### Texto mostrado:
━━━━━━━━━━━━━━━━

Recomendaciones para que la temporada de lluvias no lo sorprenda

El Área Metropolitana del Valle de Aburrá hace un llamado a los municipios y Distrito de Medellín a planificar y optimizar sus recursos tanto físicos como humanos para la atención de emergencias.

El inicio de la primera temporada de lluvias en el Valle de Aburrá ha estado marcado por el Fenómeno del Niño en su etapa de debilitamiento, lo que ha disminuido el impacto de las lluvia.

De acuerdo con los modelos globales de pronóstico consultados por investigadores del proyecto SIATA, programa del Área Metropolitana del Valle de Aburrá muestran que para el mes de mayo, las lluvias pueden estar por encima de su valor promedio o típico, es decir, existe una alta probabilidad de que durante el trimestre abril, mayo y junio se presenten acumulados superiores a los promedios de los registros históricos.

“Si bien la incidencia del Fenómeno del Niño en el mes de abril hace que el nivel de precipitaciones en todas nuestras estaciones esté muy por debajo de lo que la climatología nos ha permitido registrar, ya para el mes de mayo vamos a tener unas condiciones muy cercanas  a lo normal , pero además nuestros modelos nos indican que las vamos a estar superando con una probabilidad entre un 60 y un 70 %”, aseguró Luz Jeannette Mejía, líder del programa de gestión del riesgo y cambio climático del Área Metropolitana del Valle de Aburrá.

Desde la Entidad, se hace un llamado especial a las comunidades, los gestores de riesgo y autoridades, debido a que estas condiciones pueden producir aumentos de niveles en los ríos y quebradas, con tiempos de respuesta diferente, razón por la cual esta información debe ser clave para la planificación y optimización de los recursos tanto físicos como humanos para la atención de emergencias.

━━━━━━━━━━━━━━━━

### Material extraído:
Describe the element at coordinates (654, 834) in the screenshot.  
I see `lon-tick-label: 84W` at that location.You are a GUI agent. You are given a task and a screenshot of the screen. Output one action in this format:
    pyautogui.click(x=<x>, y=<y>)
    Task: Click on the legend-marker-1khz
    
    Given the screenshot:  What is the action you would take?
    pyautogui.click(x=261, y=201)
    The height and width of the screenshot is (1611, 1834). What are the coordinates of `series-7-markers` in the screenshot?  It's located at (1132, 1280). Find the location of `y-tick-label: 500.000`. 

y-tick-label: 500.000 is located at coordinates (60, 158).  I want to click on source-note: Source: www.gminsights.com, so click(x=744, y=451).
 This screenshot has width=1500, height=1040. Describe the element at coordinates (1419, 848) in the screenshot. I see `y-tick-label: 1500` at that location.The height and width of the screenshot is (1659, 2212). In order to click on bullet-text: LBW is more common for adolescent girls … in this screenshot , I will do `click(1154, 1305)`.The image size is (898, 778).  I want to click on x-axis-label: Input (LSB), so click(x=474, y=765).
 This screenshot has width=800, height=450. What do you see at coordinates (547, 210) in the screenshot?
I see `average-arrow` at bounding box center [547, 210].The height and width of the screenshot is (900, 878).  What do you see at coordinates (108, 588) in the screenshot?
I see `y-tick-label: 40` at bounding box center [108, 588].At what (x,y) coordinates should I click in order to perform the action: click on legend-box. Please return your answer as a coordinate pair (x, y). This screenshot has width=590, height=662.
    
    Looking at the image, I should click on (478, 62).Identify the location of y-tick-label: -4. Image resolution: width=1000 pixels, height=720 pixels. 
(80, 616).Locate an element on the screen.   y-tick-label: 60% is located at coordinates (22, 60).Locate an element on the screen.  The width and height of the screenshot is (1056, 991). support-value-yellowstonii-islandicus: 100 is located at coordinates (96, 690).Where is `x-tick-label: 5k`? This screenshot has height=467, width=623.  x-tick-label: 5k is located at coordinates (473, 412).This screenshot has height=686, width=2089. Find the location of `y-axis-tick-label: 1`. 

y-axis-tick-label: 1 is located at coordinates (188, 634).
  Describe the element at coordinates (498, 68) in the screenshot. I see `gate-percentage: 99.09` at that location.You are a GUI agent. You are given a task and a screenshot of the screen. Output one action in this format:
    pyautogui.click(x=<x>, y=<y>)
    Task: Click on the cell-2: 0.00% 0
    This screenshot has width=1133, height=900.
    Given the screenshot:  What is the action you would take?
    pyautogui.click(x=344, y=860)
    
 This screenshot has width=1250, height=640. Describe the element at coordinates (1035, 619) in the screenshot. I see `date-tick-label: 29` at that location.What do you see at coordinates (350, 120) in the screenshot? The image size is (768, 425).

━━━━━━━━━━━━━━━━

### Tarea:
Prolonga, por favor, el texto sobre la temporada de lluvias en el Valle de Aburrá a partir de su último párrafo. Los datos no hacen falta.

### Respuesta:
Típicamente en la primera temporada de lluvias se registran acumulados que oscilan entre los 400 milímetros en Medellín y 700 milímetros en Caldas. Esta primera temporada se presenta por el paso de la Zona de Convergencia Intertropical sobre nuestro territorio en su migración hacia el norte del continente.

Así mismo las precipitaciones para los primeros meses de la temporada en el Valle de Aburrá ocurren preferentemente en horas de la tarde, y con mayor probabilidad en horas de la noche en mayo y junio. Los eventos de la tarde son de corta duración, altas intensidades y concentrados espacialmente, mientras que los de la noche son de mayor duración, menores intensidades, mayor extensión espacial y en algunos casos duran hasta la mañana siguiente.

Recomendaciones:

Para los municipios:

  • Realizar monitoreos desde la zona de nacimiento hasta la desembocadura de las quebradas con mayor recurrencia de eventos o antecedentes históricos de avenidas torrenciales o inundaciones.
  • Emprender campañas de limpieza de las obras hidráulicas asociadas a drenajes naturales con el fin de prevenir posibles taponamientos.
  • Efectuar monitoreos a las zonas de ladera en que se pueda representar algún tipo de amenaza y en caso de identificar cambios en el terreno, tomar las medidas pertinentes.

Para la comunidad:

  • No arrojar basuras y escombros a las quebradas y hacer recorridos de seguimiento periódicos, para asegurarnos de que su lecho se encuentre limpio y libre de obstáculos.
  • Hacer seguimiento a la información emitida por SIATA, los Consejos Municipales de Gestión de Riesgo y las entidades operativas. 
  • Revisar el estado de la infraestructura de nuestros hogares, lugares de trabajo y estudio (especialmente de canaletas y bajantes), hacer mantenimiento de éstos y de ser el caso, realizar las reparaciones necesarias de manera oportuna.